=== AIM OF THE EXERCISE ===
Please extract the stretch of the listing from the line containing "Where should I click to: Dismiss" through the line containing "Screen dimensions: 483x1074 pos(240,406)", and copy those lines out exactly, both ends included.
______
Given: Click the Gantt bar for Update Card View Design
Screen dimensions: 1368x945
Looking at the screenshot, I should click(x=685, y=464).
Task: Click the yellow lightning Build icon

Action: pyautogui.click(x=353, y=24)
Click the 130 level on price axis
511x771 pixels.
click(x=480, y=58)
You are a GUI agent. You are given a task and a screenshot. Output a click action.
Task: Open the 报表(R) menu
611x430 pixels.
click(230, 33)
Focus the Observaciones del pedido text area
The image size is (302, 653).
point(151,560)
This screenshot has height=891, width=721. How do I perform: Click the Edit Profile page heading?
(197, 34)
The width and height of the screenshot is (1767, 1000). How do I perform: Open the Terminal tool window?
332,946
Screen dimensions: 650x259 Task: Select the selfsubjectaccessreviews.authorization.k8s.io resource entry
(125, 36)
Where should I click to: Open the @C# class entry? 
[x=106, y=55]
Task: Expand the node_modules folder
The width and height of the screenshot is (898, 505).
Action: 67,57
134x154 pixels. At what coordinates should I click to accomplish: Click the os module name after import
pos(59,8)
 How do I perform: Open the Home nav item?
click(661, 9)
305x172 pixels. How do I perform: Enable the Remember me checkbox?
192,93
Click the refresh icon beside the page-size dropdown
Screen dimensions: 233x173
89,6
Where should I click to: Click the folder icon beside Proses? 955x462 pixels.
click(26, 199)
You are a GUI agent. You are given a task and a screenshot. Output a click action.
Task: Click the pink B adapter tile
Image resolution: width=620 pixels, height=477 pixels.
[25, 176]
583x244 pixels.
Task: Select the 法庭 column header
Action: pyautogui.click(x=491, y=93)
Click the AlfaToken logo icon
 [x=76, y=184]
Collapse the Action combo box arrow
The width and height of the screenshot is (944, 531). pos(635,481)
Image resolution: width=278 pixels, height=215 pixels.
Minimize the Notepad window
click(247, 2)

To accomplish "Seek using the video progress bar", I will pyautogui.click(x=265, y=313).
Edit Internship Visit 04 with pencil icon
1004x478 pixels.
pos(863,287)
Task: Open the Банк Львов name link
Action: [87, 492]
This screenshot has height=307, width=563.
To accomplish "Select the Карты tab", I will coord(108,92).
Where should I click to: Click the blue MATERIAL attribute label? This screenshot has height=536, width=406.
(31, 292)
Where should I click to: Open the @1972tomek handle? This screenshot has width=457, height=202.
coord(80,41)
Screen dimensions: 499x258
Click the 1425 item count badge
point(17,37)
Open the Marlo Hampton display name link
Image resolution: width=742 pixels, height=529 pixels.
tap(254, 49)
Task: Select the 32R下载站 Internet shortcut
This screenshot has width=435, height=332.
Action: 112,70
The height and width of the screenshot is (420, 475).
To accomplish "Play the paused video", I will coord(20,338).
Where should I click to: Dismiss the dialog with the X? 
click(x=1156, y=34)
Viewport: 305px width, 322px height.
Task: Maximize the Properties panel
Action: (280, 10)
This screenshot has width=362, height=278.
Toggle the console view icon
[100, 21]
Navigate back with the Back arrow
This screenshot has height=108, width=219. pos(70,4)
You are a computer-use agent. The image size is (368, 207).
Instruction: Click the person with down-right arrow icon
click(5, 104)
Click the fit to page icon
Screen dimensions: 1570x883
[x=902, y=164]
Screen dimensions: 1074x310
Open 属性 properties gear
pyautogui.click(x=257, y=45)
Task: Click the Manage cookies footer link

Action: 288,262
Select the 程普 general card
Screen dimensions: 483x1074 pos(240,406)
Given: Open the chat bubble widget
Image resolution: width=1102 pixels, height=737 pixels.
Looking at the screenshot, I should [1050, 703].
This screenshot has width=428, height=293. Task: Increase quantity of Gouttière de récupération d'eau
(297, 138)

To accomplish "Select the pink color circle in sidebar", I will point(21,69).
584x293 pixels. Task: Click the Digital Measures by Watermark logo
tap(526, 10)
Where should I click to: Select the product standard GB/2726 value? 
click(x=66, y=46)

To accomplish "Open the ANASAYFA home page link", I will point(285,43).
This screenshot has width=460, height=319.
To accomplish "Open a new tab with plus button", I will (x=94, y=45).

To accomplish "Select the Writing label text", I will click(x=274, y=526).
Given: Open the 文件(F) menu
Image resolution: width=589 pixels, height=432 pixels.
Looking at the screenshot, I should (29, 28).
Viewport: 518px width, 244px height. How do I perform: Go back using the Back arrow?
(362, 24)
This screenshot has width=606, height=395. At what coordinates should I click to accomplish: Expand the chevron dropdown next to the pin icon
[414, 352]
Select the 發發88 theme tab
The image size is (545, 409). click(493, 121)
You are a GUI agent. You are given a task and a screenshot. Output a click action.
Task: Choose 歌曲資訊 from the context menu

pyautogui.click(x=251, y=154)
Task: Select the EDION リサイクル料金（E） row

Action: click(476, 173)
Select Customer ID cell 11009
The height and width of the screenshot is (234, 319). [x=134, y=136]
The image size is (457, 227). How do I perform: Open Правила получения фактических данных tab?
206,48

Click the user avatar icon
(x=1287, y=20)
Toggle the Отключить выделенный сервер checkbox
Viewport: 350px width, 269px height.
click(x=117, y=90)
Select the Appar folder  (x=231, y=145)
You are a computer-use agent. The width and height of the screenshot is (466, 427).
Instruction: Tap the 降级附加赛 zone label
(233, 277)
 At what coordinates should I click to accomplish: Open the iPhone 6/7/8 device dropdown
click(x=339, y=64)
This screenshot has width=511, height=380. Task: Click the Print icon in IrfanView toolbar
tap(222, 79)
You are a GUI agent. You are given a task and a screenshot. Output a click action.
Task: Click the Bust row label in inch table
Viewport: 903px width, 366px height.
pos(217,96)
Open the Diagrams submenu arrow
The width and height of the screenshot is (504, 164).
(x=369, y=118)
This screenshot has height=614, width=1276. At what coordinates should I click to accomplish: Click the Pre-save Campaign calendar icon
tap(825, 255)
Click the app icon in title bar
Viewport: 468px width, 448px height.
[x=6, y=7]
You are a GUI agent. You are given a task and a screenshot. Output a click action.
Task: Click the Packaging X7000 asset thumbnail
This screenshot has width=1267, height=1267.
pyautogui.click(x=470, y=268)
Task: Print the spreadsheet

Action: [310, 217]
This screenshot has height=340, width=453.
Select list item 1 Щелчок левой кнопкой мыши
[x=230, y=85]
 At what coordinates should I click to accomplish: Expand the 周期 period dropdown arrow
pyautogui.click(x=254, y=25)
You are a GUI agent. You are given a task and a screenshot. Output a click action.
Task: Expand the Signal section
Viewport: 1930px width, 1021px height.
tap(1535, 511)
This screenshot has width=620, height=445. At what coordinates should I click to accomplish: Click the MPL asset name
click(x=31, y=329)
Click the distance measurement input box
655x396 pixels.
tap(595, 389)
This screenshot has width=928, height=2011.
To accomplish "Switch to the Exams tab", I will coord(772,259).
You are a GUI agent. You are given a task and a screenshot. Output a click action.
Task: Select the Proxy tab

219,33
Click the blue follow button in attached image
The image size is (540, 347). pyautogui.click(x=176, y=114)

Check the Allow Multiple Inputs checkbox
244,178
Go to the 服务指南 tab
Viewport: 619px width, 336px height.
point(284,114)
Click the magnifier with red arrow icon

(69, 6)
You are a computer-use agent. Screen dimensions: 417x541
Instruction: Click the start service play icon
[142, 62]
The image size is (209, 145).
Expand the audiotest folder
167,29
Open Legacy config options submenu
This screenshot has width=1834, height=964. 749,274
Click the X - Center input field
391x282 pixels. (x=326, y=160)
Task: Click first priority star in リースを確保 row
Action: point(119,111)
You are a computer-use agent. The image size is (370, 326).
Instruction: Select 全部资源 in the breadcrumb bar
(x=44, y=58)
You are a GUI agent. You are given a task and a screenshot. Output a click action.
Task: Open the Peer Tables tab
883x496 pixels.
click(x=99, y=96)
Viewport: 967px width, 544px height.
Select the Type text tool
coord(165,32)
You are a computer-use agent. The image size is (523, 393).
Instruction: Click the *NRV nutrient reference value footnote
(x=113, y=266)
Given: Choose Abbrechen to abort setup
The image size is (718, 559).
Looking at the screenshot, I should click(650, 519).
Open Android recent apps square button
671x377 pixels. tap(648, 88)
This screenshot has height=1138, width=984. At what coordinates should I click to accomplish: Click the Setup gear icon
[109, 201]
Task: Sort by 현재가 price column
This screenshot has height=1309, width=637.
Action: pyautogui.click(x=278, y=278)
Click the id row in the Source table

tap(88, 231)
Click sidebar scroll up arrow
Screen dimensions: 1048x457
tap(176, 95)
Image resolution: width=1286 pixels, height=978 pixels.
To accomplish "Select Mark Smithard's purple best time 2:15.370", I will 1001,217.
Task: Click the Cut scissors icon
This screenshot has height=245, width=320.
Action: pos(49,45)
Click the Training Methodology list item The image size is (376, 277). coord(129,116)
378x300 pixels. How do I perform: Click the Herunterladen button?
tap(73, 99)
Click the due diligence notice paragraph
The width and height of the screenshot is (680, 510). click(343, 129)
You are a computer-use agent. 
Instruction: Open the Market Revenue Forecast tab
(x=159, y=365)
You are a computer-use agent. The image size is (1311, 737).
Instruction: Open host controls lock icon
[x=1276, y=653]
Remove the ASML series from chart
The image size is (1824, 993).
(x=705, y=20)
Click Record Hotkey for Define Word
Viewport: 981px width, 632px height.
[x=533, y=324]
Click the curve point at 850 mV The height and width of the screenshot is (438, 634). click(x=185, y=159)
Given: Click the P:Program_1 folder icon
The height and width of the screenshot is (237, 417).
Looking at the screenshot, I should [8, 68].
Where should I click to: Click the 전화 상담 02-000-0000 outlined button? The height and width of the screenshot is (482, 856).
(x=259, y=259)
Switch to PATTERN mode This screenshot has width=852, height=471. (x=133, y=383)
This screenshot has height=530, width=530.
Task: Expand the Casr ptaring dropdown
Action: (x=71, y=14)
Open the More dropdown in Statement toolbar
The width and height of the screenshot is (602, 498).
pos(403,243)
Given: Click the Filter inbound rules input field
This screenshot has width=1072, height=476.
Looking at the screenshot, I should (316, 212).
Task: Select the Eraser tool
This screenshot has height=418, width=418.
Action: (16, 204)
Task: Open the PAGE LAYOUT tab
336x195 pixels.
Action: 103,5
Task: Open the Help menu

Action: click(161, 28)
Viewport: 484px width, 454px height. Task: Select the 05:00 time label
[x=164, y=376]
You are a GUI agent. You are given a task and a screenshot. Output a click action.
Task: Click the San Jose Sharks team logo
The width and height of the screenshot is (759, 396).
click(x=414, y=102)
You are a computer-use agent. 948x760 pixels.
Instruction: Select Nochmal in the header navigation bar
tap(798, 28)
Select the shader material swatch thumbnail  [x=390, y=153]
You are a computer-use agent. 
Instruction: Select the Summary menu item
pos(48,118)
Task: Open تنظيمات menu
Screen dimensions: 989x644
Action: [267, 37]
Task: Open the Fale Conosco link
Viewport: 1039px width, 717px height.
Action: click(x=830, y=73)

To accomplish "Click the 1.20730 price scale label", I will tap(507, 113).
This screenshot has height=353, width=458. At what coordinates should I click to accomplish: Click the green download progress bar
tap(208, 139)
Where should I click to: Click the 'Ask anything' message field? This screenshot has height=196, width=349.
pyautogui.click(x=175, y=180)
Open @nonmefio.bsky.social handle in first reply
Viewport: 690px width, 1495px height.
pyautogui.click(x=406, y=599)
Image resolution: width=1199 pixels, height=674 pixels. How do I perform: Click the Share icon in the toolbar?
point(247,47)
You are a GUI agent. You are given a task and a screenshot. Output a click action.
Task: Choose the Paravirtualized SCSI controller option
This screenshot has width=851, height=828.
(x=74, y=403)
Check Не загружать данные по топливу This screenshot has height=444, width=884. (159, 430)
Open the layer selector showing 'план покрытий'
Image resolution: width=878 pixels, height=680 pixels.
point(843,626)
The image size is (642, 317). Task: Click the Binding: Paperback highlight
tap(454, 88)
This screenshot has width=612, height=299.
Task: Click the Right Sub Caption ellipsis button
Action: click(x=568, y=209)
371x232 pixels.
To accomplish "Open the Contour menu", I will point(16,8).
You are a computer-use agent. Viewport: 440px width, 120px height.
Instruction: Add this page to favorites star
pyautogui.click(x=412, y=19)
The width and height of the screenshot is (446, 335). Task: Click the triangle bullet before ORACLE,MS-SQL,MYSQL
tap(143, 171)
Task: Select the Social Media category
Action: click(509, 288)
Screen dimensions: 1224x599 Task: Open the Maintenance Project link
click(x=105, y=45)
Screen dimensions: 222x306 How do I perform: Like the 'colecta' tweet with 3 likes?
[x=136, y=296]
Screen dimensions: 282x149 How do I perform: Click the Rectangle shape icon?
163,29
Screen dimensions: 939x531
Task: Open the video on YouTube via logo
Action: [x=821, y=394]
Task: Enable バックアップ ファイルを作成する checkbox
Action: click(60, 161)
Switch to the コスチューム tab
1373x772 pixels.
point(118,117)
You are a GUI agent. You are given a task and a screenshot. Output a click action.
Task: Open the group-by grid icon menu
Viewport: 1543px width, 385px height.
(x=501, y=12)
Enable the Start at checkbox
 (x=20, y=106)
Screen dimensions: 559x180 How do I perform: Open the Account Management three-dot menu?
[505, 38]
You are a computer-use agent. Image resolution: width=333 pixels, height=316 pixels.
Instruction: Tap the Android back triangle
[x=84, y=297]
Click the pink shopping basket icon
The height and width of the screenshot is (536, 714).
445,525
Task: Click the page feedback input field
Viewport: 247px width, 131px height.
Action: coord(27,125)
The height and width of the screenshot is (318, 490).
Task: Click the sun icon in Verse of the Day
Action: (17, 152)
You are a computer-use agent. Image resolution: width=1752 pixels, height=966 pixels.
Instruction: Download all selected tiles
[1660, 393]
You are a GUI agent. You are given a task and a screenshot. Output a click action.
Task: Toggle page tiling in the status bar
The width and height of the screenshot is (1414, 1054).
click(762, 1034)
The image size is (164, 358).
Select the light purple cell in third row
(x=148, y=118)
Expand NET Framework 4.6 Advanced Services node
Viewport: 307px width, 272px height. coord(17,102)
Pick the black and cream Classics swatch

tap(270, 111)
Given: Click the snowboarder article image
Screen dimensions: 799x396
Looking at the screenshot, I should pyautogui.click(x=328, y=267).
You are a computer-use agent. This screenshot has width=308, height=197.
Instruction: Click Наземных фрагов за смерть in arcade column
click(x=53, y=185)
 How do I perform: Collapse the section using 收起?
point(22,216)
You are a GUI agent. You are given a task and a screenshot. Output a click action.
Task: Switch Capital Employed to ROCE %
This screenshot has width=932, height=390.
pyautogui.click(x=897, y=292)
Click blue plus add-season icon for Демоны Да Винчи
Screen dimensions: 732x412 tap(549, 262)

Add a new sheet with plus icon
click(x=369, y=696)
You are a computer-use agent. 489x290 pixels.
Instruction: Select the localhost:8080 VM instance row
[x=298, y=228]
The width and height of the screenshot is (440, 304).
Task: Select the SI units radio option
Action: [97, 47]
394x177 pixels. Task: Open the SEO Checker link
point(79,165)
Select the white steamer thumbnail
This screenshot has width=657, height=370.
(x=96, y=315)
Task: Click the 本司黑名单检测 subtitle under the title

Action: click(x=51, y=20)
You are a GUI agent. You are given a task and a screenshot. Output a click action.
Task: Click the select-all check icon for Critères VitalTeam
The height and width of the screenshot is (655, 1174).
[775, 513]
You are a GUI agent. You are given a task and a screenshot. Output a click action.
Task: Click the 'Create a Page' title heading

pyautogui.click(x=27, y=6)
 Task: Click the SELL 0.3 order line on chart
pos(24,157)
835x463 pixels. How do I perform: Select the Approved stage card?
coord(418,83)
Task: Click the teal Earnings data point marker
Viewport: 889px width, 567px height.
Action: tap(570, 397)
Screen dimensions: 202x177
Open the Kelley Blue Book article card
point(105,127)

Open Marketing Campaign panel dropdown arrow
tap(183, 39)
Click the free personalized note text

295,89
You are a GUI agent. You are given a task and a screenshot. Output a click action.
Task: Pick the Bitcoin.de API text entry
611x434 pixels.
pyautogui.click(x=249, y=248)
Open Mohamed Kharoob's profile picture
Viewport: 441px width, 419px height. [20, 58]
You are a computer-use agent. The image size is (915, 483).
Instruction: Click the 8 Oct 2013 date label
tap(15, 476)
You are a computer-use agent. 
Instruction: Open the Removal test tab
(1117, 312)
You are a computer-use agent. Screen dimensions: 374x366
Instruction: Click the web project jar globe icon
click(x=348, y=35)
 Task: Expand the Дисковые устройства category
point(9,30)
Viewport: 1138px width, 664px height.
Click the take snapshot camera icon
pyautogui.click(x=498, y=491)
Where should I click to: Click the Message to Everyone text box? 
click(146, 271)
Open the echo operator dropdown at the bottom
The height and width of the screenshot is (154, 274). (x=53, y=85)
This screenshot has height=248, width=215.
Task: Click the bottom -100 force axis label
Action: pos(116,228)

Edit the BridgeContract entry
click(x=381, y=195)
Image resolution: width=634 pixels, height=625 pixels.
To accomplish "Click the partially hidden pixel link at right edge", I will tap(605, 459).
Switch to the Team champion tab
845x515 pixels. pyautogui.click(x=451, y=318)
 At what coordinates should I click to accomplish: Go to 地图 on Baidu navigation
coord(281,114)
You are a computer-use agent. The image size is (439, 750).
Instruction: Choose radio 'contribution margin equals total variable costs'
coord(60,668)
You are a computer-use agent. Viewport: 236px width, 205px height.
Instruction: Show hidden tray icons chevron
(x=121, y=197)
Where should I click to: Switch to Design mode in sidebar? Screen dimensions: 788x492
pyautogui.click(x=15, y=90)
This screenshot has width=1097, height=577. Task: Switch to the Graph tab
______
=== SOLUTION FOR THIS PROBLEM ===
Where should I click to: Dismiss the dialog with the X? 
click(x=1156, y=34)
Viewport: 305px width, 322px height.
Task: Maximize the Properties panel
Action: (280, 10)
This screenshot has width=362, height=278.
Toggle the console view icon
[100, 21]
Navigate back with the Back arrow
This screenshot has height=108, width=219. pos(70,4)
You are a computer-use agent. The image size is (368, 207).
Instruction: Click the person with down-right arrow icon
click(5, 104)
Click the fit to page icon
Screen dimensions: 1570x883
[x=902, y=164]
Screen dimensions: 1074x310
Open 属性 properties gear
pyautogui.click(x=257, y=45)
Task: Click the Manage cookies footer link

Action: 288,262
Select the 程普 general card
Screen dimensions: 483x1074 pos(240,406)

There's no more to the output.